__EXCERPT TO READ__
○ ○ ○
Waltheof was high-reeve or ealdorman of Bamburgh (fl. 994). He was probably the son of Ealdred, and the grandson of Osulf I and was father of Uhtred the Bold, Ealdorman of Northumbria. His name is Scandinavian which may imply that he had Viking ancestors.

The name 'Waltheof' remained in his family when Earl Siward married his great-granddaughter and named his son Waltheof. This son of Siward became Waltheof, Earl of Northumbria, and one of his descendants being Saint Waltheof of Melrose.

Additionally, another branch of the family would use the Waltheof name including: Waltheof of Allerdale who was son of Gospatric, Earl of Northumbria. Waltheof of Inverkeithing and Dalmeny was son of Cospatric, and grandson of Waltheof of Allerdale.  Another descendant of Gospatric, Earl of Northumbria was Waltheof, Earl of Dunbar.
○ ○ ○
__SUPPLIED MATERIAL__
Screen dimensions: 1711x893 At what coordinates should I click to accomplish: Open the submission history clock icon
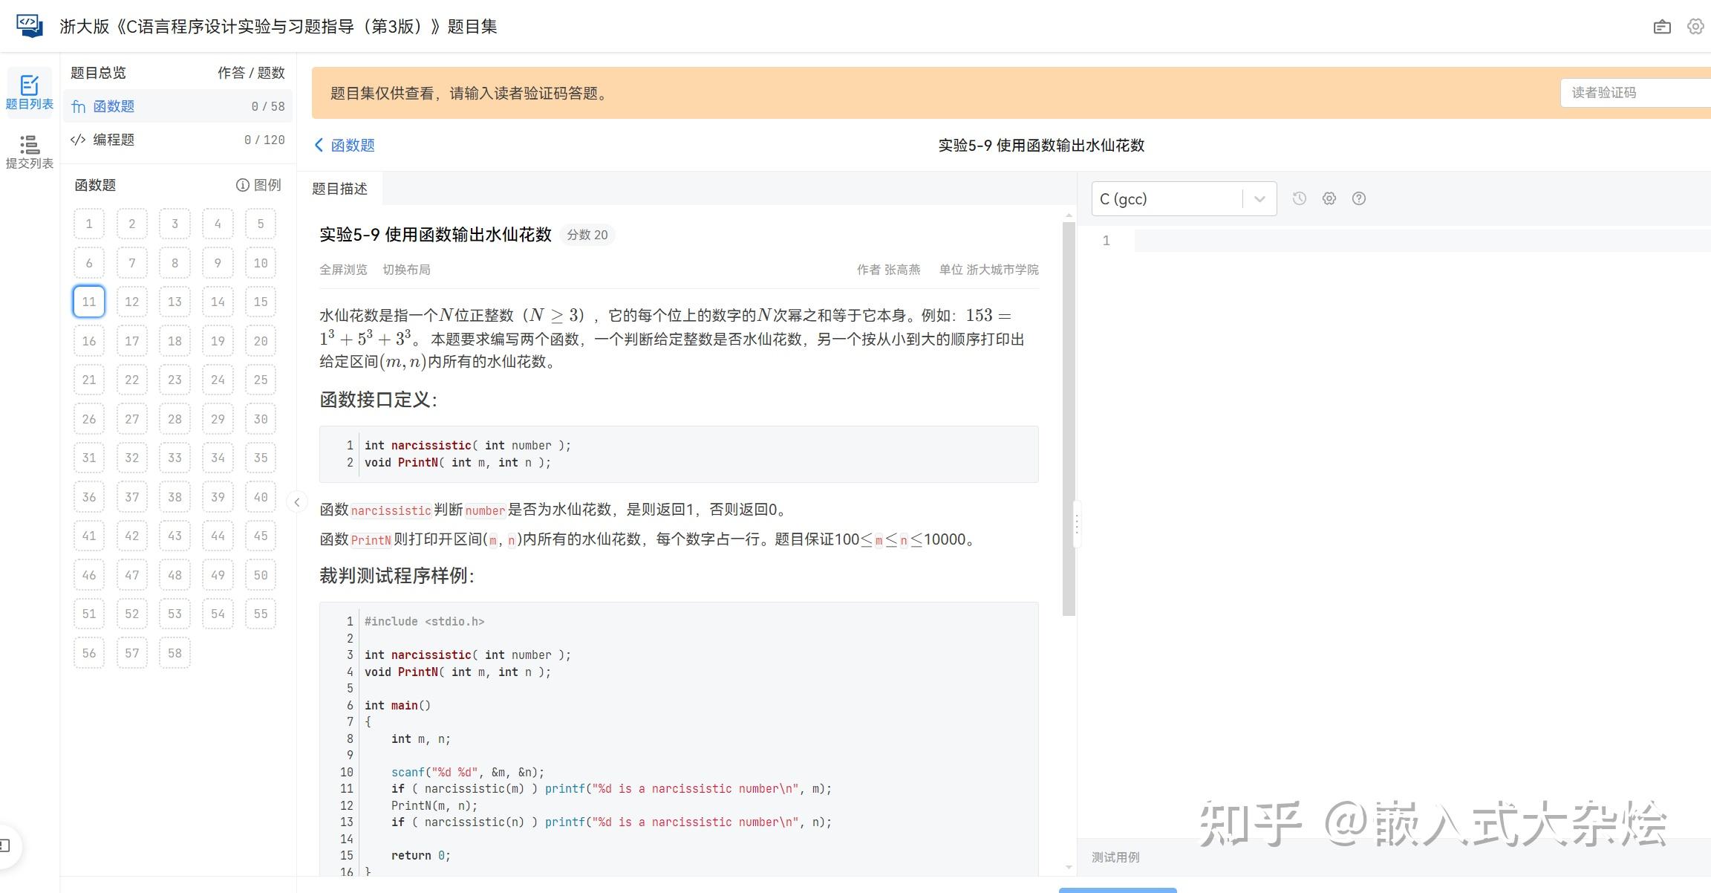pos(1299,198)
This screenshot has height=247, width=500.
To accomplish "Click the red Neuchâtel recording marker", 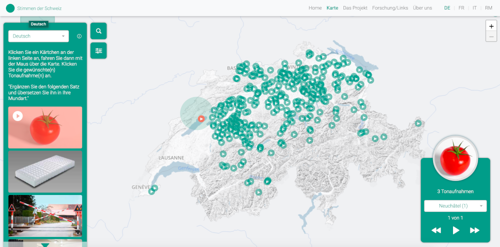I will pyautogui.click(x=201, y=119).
○ ○ ○
__PROBLEM STATEMENT__
Answer these from the text on Waltheof of Bamburgh:
1. Who was Waltheof of Bamburgh's son?
2. Who married his great-granddaughter and named a son Waltheof?
3. Whose son was Waltheof of Allerdale?
The listing comes from a different source than the text on Waltheof of Bamburgh.

__THE SOLUTION__
1. Uhtred the Bold, Ealdorman of Northumbria.
2. Earl Siward.
3. Gospatric, Earl of Northumbria.